Ask the User is good because sometimes users have information that you do not – for example, that an upstream router is back on line, or that they have entered (into another window) some token or bit of authorization. They also know that they are on an automatically-dialed connection, and that they pay by the minute, and that even if your program could connect, they really don’t want it to connect right now. (There are always stories nowadays of people who accidently turned on “international roaming” and were charged thousands of dollars of fees)

Before you Connect, Validate is simple: you check a known file on your server before any other activity. You have to check the file when your application starts and when you get a callback from NetworkAddressChanged. Do not forget that you have to check the contents of the file, not just the status code! There are several tricks to make sure that the file is truly from your server and not from a cache. First, it helps to add in a query on the URL that points to the file. The query should be different each time (a GUID, perhaps, or a random number), and the file should include the query parameter. That way you can be fairly confident that there aren’t any caches trying to help you when you really don’t want them to.

Constantly Check Results means that you can try to download a file or resource any time – but that each time you do, check the results to make sure that it’s really a file from your server. After getting a valid response that isn’t from your server, you must be in something like the “Airport Coffee Shop” case – someone is returning data as if they are your server, but it’s not.
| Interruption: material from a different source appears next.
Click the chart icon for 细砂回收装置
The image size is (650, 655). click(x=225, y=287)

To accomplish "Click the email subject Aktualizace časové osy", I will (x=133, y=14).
In this case, your application might start queuing up all of the network requests and then retry them when the network might be available (which, as always, you know because you get a callback from NetworkAddressChanged).

Each of these methods has advantages and disadvantages. Asking the user all the time, for example, is a big thing to ask. However, please always consider this on a setup or preferences page. Some users really do have to pay for bandwidth and will not be pleased with any application that goes onto the network without permission.

The before you connect, validate code pattern is simple, but requires that you put a known file on your server. It’s also a bit slower to detect network availability because it will also check before allowing an actual file to be transmitted. Lastly, the network might change faster than the code responds, resulting in bad data being accepted as good data.

The constantly check results pattern is more complicated to implement, and requires that you be able to validate each possible result – and that may not be possible. On the other hand, it’s recovers faster and generates less network traffic.

MSDN documentation for the NetworkChange.NetworkAddressChanged event is at https://msdn.microsoft.com/en-us/library/system.net.networkinformation.networkchange.networkaddresschanged.aspx

I gave a talk at Mix '09 about network detection and reachability: https://videos.visitmix.com/MIX09/T78M (also look at the slide deck—it has notes that go into more depth than the presentation). The talk is for Silverlight 3 users, but it applies to both the full framework and the Silverlight framework.